§ **Work to be completed**
Rewrite the listing lines between the one holding "Screen dimensions: 1049x459" and the one holding "point(60,193)", inclusive, swapping "sidebar" for "side panel" and leaving everything else untouched.

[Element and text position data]
=-=-=-=-=

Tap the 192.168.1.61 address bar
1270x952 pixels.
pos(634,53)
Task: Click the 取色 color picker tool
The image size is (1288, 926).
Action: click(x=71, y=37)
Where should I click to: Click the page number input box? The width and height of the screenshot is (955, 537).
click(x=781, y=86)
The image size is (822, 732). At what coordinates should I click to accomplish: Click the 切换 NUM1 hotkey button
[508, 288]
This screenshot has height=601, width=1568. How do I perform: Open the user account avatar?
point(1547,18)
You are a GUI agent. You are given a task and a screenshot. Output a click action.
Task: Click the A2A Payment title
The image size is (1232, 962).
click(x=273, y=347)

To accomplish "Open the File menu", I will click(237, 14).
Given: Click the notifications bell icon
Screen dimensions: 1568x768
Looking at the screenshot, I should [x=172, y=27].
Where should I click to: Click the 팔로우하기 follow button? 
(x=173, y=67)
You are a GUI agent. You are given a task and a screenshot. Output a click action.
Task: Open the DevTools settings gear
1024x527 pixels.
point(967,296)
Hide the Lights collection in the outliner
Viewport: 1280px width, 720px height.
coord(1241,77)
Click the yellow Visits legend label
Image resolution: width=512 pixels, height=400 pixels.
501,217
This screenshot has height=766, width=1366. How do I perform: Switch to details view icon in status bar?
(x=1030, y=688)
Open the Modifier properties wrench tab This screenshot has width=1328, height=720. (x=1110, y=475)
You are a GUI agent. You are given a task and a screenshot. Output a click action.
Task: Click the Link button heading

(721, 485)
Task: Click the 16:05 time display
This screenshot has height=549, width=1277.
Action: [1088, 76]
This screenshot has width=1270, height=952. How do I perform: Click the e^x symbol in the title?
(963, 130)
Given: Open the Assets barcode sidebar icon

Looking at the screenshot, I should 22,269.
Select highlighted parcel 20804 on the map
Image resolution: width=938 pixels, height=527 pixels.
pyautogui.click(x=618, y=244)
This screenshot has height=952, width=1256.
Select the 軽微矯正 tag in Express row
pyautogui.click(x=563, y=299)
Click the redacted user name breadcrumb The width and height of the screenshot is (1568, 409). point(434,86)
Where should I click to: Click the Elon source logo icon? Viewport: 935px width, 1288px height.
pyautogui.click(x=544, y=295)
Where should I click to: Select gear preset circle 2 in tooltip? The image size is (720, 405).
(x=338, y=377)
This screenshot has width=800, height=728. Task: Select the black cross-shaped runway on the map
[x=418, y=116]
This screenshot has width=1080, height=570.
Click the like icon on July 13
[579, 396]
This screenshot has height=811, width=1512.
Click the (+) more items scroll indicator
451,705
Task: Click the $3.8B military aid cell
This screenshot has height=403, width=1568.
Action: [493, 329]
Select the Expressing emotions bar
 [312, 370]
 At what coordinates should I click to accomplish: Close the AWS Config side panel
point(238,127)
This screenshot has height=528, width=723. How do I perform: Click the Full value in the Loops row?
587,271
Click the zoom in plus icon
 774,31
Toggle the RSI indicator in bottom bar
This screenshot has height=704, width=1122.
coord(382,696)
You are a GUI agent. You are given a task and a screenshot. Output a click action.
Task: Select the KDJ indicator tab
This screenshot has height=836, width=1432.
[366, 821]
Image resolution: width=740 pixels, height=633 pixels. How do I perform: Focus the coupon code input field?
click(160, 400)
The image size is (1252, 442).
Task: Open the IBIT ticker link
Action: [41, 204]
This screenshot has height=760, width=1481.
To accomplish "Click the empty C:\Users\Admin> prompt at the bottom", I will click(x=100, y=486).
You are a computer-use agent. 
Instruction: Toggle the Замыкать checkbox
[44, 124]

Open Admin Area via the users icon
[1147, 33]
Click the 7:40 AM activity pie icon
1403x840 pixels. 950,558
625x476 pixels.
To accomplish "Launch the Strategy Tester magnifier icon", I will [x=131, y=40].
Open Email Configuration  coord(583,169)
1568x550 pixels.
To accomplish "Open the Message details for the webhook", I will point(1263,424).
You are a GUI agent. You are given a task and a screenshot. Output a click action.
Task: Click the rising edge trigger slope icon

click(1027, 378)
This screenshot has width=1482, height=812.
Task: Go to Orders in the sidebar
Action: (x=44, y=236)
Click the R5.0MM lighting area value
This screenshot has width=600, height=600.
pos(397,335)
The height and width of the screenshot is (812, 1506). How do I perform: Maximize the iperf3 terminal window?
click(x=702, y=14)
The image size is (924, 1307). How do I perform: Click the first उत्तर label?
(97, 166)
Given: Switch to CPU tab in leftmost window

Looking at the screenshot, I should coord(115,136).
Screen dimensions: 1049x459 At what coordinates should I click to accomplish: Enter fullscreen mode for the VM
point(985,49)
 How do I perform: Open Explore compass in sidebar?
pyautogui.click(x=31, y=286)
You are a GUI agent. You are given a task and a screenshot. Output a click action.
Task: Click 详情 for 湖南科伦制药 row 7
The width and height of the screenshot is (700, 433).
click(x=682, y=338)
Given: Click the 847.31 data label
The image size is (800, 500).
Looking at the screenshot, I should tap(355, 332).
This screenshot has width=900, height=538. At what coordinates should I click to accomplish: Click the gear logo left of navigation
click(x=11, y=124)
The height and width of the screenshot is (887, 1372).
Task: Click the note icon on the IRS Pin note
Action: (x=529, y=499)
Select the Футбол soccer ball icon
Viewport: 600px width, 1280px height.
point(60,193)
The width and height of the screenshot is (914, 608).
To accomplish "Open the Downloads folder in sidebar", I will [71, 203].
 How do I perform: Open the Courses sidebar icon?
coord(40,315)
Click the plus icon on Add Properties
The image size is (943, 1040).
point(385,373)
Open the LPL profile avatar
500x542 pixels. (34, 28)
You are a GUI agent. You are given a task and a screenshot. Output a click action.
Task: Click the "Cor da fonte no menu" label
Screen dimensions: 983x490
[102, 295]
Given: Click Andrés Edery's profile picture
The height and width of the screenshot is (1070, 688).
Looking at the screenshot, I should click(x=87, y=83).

=-=-=-=-=

§ **In response**
Screen dimensions: 1049x459 At what coordinates should I click to accomplish: Enter fullscreen mode for the VM
point(985,49)
 How do I perform: Open Explore compass in side panel?
pyautogui.click(x=31, y=286)
You are a GUI agent. You are given a task and a screenshot. Output a click action.
Task: Click 详情 for 湖南科伦制药 row 7
The width and height of the screenshot is (700, 433).
click(x=682, y=338)
Given: Click the 847.31 data label
The image size is (800, 500).
Looking at the screenshot, I should tap(355, 332).
This screenshot has width=900, height=538. At what coordinates should I click to accomplish: Click the gear logo left of navigation
click(x=11, y=124)
The height and width of the screenshot is (887, 1372).
Task: Click the note icon on the IRS Pin note
Action: (x=529, y=499)
Select the Футбол soccer ball icon
Viewport: 600px width, 1280px height.
point(60,193)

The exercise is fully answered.